$4.3 Million Fine to HHS for Data Breaches

Data breach is a serious offense when it comes to patient-related information. After all, health-related information of patients is sensitive and can do a lot of harm if it ends up in the wrong hands. For instance, pharma companies can use the insight to tug at strings that are best known to be effective in customers. It comes as no surprise that the recent data breach by MD Anderson Cancer Center in the University of Texas was considered as a major offense. The federal judge ruled in the favor of HHS and asked MD Anderson to pay a hefty fine of $4.3 million. This settlement is by far the largest one in HIPAA-cases that involved making fine payments to OCR.

What’s the story?

A lot of people have been wondering if the data breach was intentional or an accident. If reports are to be believed, the data breach was accidental from the side of MD Anderson. Actually, negligence may be a better word to describe the incident. Back in 2012, a laptop of one of the employees of MD Anderson was stolen. This was followed by another instance of negligence in 2013 where a trainee of the company lost a drive containing sensitive information. The same year, the visiting researcher of the institute was responsible for losing yet another thumb drive. When you combine the data present on the three devices, it is estimated that a total of 33,800 patients’ data was compromised because of the negligence and subsequent data breach. Additionally, none of the data lost was encrypted. This means that it was all largely unprotected and accessible by whoever had the devices. This led to a direct violation of the security as well as privacy policy of HIPPA. According to a spokesperson of MD Anderson and an official statement released by the organization, MD Anderson may appeal against the said fine ruling. On the other hand, the OCR director was content with the ruling of the judge stating that the ruling of the judge ensured entities like MD Anderson are likely to understand the repercussions of not implementing the required measures for protecting patient data. According to MD Anderson, it is not like that the organization does not encrypt its data at all. Instead, the encryption measures and policies have been in place since 2006. However, as per reports, the process of encryption didn’t start until 2011. The process of protecting all data took two years, which clashed with the time when the devices were stolen or misplaced.

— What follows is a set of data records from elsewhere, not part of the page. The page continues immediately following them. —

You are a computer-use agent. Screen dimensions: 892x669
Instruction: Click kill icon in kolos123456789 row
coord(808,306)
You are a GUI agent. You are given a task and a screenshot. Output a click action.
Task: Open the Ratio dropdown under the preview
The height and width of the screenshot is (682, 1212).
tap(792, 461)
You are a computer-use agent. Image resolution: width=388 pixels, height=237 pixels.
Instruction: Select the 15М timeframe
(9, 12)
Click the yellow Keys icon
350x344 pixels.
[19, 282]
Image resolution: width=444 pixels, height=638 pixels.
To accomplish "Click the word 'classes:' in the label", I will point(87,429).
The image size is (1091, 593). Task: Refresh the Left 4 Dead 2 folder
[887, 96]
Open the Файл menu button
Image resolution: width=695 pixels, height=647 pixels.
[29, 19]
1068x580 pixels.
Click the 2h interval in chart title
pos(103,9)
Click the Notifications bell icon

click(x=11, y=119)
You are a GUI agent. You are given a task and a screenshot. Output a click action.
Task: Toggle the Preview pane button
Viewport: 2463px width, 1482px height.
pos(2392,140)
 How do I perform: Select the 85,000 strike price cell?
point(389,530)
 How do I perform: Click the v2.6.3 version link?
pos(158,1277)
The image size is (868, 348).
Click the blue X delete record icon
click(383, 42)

Why is MD Anderson at fault?

While the organization has argued that it did have policies in place, the ruling of the judge was against the hospital because it failed to address the risk of unprotected data. According to David Holtzman, who is a Vice President in the Compliance department of an IT firm, when a company detects a vulnerability in any of its processes, it has to take immediate action. The need to do this increases, even more, when Patient Health information is concerned.

What was MD Anderson’s take on it?

In the court, MD Anderson pointed out that there is no clause in HIPPA requirements that applied to information which had research-based uses. So, by this logic, MD Anderson didn’t even have to encrypt any of its devices or data in the first place. However, the judge who made the ruling did not agree with this stance since MD Anderson’s inability to secure data led to high risk of confidential information loss of patients. Since MD Anderson was well aware of the threat for the past 5 years (when its data was unprotected), it was liable for the fine. MD Anderson still claims that there is a lack of proof which shows that any of the information misplaced has been used or viewed.